American writer of mystery novels (born 1943)

Karen Kijewski (pronounced key-EFF-ski) (born 1943) is an American writer of mystery novels, known for her Kat Colorado series.

==Biography==
Kijewski was born in Berkeley, California, the daughter of University of California, Berkeley professor Clarence Glacken, and received B.A. and M.A. degrees from UC-Berkeley. She was a high school English teacher in Massachusetts for almost a decade before dedicating herself to writing. A resident of Sacramento, California, she made a living tending a bar while establishing herself as a novelist.
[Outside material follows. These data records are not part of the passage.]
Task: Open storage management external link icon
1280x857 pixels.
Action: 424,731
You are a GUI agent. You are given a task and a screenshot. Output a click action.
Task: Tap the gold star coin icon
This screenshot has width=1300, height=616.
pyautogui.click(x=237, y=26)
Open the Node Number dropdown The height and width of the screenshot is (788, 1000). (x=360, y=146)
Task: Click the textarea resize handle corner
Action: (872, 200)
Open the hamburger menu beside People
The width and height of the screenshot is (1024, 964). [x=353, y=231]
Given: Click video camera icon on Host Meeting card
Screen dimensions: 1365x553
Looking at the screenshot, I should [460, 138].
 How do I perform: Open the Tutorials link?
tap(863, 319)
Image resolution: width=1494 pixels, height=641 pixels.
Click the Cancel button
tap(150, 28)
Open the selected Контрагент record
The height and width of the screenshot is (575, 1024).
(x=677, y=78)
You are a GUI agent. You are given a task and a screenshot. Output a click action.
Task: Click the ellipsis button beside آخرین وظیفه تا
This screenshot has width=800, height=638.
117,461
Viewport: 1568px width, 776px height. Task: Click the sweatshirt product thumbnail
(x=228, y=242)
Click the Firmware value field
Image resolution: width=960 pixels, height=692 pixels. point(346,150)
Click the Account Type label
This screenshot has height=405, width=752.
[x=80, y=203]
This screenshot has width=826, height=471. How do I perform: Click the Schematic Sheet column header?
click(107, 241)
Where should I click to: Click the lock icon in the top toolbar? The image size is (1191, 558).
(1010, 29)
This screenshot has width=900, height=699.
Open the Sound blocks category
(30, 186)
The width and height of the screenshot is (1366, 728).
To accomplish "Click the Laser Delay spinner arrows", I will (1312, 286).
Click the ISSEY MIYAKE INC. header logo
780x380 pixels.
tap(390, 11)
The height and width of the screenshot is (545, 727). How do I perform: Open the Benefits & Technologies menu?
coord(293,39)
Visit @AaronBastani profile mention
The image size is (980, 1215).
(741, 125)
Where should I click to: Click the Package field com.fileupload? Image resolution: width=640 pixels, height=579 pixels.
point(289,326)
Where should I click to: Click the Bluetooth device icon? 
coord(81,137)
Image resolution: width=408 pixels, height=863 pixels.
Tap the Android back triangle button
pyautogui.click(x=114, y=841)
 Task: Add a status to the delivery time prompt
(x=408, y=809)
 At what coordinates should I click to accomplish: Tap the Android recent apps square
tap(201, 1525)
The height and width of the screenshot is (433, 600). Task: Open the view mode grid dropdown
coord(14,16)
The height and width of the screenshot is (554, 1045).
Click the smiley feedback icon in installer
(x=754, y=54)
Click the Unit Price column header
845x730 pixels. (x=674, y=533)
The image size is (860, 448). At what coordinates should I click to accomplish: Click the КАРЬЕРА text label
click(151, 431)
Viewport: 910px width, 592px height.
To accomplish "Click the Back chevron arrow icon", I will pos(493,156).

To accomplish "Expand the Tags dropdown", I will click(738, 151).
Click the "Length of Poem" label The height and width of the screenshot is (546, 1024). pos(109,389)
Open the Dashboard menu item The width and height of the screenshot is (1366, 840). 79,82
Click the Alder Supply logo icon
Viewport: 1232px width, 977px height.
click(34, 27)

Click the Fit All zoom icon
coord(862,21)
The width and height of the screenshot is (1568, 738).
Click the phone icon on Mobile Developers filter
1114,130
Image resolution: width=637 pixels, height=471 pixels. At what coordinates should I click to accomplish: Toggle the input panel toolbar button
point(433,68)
Kijewski is married and has two daughters.

== Published works ==
- Katwalk (St. Martin's, 1989). ISBN 0312029691
- Katapult (St. Martin's, 1990). ISBN 0312046790
- Kat's Cradle (Doubleday, 1992). ISBN 0385420951
- Copy Kat (Doubleday, 1992). ISBN 038542096X
- Wild Kat (Doubleday, 1994). ISBN 0385468512
- Alley Kat Blues (Doubleday, 1995). ISBN 0385468520
- Honky Tonk Kat (G.P. Putnam, 1996). ISBN 0399141332
- Kat Scratch Fever (G.P. Putnam, 1997). ISBN 0399142452
- Stray Kat Waltz (G.P. Putnam, 1998). ISBN 0399143688

==Awards==
Kijewski's first novel, Katwalk, received a mixed reception from reviewers; however it also won the 1990 Anthony Award and the Shamus Award the same year, both for "Best First Novel".